スパイラルチューブ 

1970年ころから、チューブに、螺旋状に切込みを入れたスパイラルチューブというものが世の中に出始めた。主に電線を束で配線する箇所でばらばらにならないように巻きつけておく、という使われ方がされ始めていた。扱っている電材販売屋がPEチューブを仕入れて自分のところでスパイラルカットをしていた。現在では、結束用に加え、耐熱や難燃で、熱い部分に触れそうなホースを保護するとか、フレキシブル性を保ったまま破裂強度を増すために、後付けで巻きつけるとか、カラフルなものは装飾、デコレーション用にも使っている。応用範囲は広いようです。

 独立して初めての仕事が、そのチューブを作ることでした。東方電材という会社でした。また、北川工業との初仕事もスパイラルチューブの供給でした。
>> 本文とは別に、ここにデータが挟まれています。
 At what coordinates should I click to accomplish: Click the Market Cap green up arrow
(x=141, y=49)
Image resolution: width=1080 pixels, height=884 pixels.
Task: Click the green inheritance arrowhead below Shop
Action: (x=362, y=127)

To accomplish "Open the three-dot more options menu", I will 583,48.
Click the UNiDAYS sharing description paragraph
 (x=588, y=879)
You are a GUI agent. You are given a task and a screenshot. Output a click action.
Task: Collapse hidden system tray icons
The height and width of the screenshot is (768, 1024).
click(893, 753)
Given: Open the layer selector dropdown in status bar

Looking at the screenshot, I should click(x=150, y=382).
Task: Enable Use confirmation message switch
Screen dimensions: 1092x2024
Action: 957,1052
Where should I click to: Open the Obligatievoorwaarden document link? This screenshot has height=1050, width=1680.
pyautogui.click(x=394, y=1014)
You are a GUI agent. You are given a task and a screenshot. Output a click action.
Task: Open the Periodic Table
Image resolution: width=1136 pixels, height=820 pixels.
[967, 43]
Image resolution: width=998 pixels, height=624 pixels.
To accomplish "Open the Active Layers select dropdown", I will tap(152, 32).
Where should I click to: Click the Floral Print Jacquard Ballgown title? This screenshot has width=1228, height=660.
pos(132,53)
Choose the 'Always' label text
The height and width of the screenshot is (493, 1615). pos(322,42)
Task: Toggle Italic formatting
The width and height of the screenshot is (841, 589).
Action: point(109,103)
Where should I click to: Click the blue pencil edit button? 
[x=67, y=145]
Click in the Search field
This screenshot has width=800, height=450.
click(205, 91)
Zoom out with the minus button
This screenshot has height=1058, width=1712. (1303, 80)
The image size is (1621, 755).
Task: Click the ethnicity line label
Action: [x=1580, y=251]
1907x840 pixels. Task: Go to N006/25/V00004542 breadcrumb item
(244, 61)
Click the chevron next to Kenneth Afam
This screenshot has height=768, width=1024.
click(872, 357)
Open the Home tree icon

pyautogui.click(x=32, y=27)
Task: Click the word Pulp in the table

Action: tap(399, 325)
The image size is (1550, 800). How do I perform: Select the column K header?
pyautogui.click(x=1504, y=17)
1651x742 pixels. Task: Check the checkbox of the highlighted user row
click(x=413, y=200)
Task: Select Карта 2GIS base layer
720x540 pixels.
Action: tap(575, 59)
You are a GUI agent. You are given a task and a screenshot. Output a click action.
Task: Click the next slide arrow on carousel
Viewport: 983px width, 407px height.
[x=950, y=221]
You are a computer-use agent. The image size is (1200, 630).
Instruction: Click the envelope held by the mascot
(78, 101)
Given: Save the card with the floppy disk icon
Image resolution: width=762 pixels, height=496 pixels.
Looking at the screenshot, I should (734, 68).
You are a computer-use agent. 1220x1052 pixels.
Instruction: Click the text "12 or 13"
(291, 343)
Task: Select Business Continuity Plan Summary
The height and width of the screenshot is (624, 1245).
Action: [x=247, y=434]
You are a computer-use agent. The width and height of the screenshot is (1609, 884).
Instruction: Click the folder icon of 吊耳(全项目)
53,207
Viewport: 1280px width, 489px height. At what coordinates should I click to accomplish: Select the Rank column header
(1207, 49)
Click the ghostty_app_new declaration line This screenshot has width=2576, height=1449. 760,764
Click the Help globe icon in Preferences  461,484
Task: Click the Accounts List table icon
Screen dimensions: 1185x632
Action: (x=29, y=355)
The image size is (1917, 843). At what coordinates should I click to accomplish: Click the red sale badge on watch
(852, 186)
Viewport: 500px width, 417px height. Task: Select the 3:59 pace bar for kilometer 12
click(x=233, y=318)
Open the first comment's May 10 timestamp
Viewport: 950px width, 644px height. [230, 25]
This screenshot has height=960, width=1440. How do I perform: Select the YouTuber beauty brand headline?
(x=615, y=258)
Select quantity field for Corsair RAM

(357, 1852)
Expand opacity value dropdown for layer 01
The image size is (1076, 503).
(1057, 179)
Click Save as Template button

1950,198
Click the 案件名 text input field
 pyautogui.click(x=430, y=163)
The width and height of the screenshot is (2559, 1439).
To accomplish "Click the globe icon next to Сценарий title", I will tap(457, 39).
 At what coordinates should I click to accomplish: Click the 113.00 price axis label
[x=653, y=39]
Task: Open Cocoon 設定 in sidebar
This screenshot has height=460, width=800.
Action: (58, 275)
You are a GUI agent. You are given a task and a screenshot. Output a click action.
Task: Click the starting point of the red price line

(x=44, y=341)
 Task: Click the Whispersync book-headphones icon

このスパイラルチューブでもかなりの利益をあげさせてもらったありがた~い製品です。今では、価格は相当厳しくなっているが、それでも主力製品の地位を保っている。特にナイロン(難燃、耐熱)は順調である。高級車のラジエーターホースやフュエルホースの保護と強化の役で安定して使われている。インドネシアのキジャンなどにも使われている。


 製造工程
   スパイラルチューブが出来るようになった頃は
    1 チューブに決まった長さでマークをつけながら、200m~500mで巻取る。
    2 巻き取り機からはずして何箇所かで縛っておく。 
    3 巻き戻しのロールにセットする。 
    
4 ナイロンは給水させる。        
    
5 スパイラルカットをする。                                
    6 マークで切って箱詰めする。
    7 そのまま出荷するか、一定の長さに切る。

 

        

 

現在の製造工程は 1~7を一つのラインで作っている。原料を入れれば定尺カットされた製品が出てくるようになっている。ナイロンのスパイラルも同じこと、カットの前に水を吸わせてやわらかくする必要は無い。カット品の両端の仕上げは客先によって様々な形状を求められるので、未だに挟みで切っている。

 装置で一番重要な箇所は、スパイラルにカットする部分。刃の材質、セットの方法、深さ、角度、回転数、通過速度、ガイドの径、などなどさまざま検討し、現在のやり方に落ち着いている。刃の形を工夫してカット面が面取りになっているナイロンスパイラルは、大変、作業者の手に優しいスパイラルとして好評である。



  問題点
  この商品で一番問題になることは、内外径の寸法の表示の仕方とカット物の長さの基準。

スパイラルカット前のチューブの内外径はコントロールできるが、スパイラルに切った後、歪の関係で、小さくなるのが普通だが、その程度が一定しない。必ず指摘される。では、どの段階の部分で寸法を表示するのか。現在は、スパイラルにカットする前のチューブの寸法を表示しているので、スパイラルに切ったあとの寸法はそれより、小さくなっているのが普通です。その代わり、長くなっているはずです。

カット物の長さの設定は、見かけの長さで管理することは意味がない。スパイラルカット後の縮み具合や公差内での寸法のバラツキによって、巻きつけた時の長さも一定しないので、金属パイプに隙間なく巻きつけて±何㎜と決めている。新規の客先には、この二点をよく説明しておく必要がある。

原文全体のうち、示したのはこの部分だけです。